Here is a link to a open letter from Brian McLaren to Evangelical Christians: I heartily add my voice to his in this appeal.

http://www.brianmclaren.net/archives/blog/an-open-letter-to-conservative-c.html

I was disturbed this week in a conversation with a life-long Christian friend to find that we had absolutely no common ground to discuss health care reform. She sent me news articles from some fringe right-wing news sources regarding “death panels” and health care, and I responded with what I thought was a reasonable article from the New York Times. She said, “I don’t know how you can stomach reading that stuff’ … I was left speechless. To emphasize that I am in the center and not on the left, two weeks ago, I found myself in a spirited debate with two leftist friends, in which I was defending Sarah Palin. I was amazed at their vitriol and hatred for this bright young woman. We finally had to agree to disagree. I am perplexed and concerned about this increasing polarization on the right and the left and the inability to have any kind of reasonable dialogue.

This has happened before in history, and religion has been a key part of it. It happened in the late 1920s in Mexico in the Cristero war between Catholic priests and peasants and the secular Mexican government. It happened in the 1930s in the build-up to the Spanish Civil War in which 7000 priests were killed. It happened in 1948 to 1956 in La Violencia in Colombia in which 200,000 people perished. In each case there was a growing Manichean discourse, of “good” vs. “evil” and of the “armies of God” against the forces of the “devil” before the outbreak of violence. In Colombia, our evangelical brothers and sisters were considered to be on the side of the devil and their churches were burned and hundreds of evangelicals were killed by well-intentioned Catholics “in the name of Christ.”

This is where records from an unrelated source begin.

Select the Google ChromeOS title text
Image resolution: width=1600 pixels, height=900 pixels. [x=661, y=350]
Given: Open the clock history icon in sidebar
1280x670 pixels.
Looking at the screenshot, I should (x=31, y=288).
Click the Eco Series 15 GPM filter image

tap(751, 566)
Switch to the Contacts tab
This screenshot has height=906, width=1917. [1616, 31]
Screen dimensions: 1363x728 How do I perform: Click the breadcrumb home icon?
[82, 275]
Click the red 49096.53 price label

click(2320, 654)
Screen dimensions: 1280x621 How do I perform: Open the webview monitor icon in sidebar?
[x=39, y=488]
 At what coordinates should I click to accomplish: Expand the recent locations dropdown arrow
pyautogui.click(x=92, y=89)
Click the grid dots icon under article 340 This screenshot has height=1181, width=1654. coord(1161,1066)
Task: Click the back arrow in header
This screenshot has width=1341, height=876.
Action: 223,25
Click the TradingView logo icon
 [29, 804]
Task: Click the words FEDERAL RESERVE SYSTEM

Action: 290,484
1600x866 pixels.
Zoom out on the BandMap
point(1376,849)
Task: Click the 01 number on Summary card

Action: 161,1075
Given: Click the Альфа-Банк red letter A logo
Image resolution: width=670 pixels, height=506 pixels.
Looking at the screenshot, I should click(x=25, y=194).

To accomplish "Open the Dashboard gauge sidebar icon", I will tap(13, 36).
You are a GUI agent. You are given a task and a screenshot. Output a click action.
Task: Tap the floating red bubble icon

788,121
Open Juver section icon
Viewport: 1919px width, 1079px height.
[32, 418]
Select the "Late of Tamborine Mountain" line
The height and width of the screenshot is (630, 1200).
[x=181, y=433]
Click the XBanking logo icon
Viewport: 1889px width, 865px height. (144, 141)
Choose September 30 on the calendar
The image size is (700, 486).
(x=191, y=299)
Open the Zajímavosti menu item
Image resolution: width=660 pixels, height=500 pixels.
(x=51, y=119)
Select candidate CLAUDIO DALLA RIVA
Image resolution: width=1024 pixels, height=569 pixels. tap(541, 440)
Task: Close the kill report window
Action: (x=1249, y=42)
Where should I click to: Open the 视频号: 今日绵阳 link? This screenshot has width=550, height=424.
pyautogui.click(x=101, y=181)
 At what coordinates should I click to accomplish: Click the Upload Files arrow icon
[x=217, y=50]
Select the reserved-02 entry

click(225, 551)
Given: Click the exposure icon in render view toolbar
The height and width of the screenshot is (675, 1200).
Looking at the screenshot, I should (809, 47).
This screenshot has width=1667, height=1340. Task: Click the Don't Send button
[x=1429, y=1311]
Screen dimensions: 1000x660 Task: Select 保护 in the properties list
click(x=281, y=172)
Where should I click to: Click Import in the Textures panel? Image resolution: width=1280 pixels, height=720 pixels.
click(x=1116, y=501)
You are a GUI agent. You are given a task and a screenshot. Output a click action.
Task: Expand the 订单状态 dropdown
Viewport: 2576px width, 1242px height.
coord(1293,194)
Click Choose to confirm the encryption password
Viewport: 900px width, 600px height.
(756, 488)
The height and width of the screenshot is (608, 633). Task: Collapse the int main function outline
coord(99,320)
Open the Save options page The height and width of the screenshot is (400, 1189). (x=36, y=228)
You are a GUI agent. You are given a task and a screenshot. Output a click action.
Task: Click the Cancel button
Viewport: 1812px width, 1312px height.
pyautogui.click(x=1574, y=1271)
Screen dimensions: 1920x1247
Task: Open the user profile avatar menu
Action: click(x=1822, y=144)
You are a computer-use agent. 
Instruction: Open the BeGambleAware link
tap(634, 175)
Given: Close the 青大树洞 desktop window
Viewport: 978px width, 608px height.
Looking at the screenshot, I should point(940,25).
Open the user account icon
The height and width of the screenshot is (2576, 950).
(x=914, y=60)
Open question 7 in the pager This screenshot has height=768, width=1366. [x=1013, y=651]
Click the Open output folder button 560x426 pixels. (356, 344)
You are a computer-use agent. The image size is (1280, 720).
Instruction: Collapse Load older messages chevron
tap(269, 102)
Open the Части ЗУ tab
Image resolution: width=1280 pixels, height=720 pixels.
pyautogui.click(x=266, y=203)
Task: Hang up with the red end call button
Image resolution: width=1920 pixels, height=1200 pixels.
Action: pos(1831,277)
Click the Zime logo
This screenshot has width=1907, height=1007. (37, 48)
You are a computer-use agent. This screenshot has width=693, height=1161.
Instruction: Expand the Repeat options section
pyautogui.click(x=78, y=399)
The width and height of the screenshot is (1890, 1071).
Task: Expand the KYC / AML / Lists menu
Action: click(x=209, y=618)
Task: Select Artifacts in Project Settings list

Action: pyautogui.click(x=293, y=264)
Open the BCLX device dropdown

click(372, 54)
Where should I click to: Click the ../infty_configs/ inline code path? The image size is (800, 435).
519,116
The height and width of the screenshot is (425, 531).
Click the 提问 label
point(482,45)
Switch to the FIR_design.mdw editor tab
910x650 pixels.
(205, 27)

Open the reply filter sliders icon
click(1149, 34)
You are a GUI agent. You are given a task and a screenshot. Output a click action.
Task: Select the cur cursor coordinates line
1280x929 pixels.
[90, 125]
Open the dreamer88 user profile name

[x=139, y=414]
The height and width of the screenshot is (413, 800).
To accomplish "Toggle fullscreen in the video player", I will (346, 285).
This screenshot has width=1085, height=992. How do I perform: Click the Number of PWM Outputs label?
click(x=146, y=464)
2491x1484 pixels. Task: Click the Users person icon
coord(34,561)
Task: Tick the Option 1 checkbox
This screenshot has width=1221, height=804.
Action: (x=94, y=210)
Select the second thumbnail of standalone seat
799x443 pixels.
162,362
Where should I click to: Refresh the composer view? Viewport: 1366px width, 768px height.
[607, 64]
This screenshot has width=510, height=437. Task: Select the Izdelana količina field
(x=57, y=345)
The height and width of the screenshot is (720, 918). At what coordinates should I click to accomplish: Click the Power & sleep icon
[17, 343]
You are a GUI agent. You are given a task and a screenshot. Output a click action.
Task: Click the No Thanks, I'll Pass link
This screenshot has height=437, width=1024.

Alexis de Tocqueville correctly saw that the strength of democracy in the United States came from the separation of church and state, and our religious pluralism, in which people learned to “agree to disagree” without resorting to violence. He was impressed that the American public was highly religious, and yet religiously tolerant, willing to allow a variety of religious and public views. This attitude of mutual toleration and civil discourse seems to be rapidly disappearing in our nation.

If you, my dear reader, are on the political right, may I appeal to you to develop some friendships with people on the left, especially if you call yourself by the name of Christ? And if you are on the left, would you consider developing some friendships with thoughtful people on the right? We cannot allow ourselves to become Lebanon, or even worse, Israel-Palestine. Our democracy is at stake, not to mention the influence of the gospel.